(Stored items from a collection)
>>>>>

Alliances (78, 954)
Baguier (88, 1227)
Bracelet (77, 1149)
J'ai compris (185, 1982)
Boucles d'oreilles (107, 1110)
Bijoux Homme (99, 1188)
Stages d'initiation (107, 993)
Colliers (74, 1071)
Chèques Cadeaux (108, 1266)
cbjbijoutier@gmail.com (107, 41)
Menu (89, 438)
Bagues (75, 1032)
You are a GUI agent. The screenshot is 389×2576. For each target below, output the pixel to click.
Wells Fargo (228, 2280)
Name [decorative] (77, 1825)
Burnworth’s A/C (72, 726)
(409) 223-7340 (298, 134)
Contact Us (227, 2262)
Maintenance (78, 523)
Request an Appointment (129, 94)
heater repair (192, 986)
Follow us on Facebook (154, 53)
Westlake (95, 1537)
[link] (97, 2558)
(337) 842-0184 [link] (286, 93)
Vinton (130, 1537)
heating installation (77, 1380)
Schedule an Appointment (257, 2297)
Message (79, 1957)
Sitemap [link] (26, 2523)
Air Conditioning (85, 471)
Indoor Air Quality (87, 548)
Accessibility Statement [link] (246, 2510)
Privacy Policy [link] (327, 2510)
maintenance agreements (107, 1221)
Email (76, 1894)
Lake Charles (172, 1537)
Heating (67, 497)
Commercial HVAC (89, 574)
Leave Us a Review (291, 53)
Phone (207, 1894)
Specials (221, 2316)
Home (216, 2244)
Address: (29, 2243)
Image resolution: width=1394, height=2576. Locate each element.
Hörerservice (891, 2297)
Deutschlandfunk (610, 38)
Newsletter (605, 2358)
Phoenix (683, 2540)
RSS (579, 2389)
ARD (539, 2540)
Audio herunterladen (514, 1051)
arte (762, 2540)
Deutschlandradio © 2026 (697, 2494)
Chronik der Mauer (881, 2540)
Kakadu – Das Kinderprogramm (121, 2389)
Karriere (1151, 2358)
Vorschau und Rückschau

<<<<<

Quote every one of the lines above word for word, keeping their order.

Result for this task
Alliances (78, 954)
Baguier (88, 1227)
Bracelet (77, 1149)
J'ai compris (185, 1982)
Boucles d'oreilles (107, 1110)
Bijoux Homme (99, 1188)
Stages d'initiation (107, 993)
Colliers (74, 1071)
Chèques Cadeaux (108, 1266)
cbjbijoutier@gmail.com (107, 41)
Menu (89, 438)
Bagues (75, 1032)
You are a GUI agent. The screenshot is 389×2576. For each target below, output the pixel to click.
Wells Fargo (228, 2280)
Name [decorative] (77, 1825)
Burnworth’s A/C (72, 726)
(409) 223-7340 (298, 134)
Contact Us (227, 2262)
Maintenance (78, 523)
Request an Appointment (129, 94)
heater repair (192, 986)
Follow us on Facebook (154, 53)
Westlake (95, 1537)
[link] (97, 2558)
(337) 842-0184 [link] (286, 93)
Vinton (130, 1537)
heating installation (77, 1380)
Schedule an Appointment (257, 2297)
Message (79, 1957)
Sitemap [link] (26, 2523)
Air Conditioning (85, 471)
Indoor Air Quality (87, 548)
Accessibility Statement [link] (246, 2510)
Privacy Policy [link] (327, 2510)
maintenance agreements (107, 1221)
Email (76, 1894)
Lake Charles (172, 1537)
Heating (67, 497)
Commercial HVAC (89, 574)
Leave Us a Review (291, 53)
Phone (207, 1894)
Specials (221, 2316)
Home (216, 2244)
Address: (29, 2243)
Image resolution: width=1394, height=2576. Locate each element.
Hörerservice (891, 2297)
Deutschlandfunk (610, 38)
Newsletter (605, 2358)
Phoenix (683, 2540)
RSS (579, 2389)
ARD (539, 2540)
Audio herunterladen (514, 1051)
arte (762, 2540)
Deutschlandradio © 2026 (697, 2494)
Chronik der Mauer (881, 2540)
Kakadu – Das Kinderprogramm (121, 2389)
Karriere (1151, 2358)
Vorschau und Rückschau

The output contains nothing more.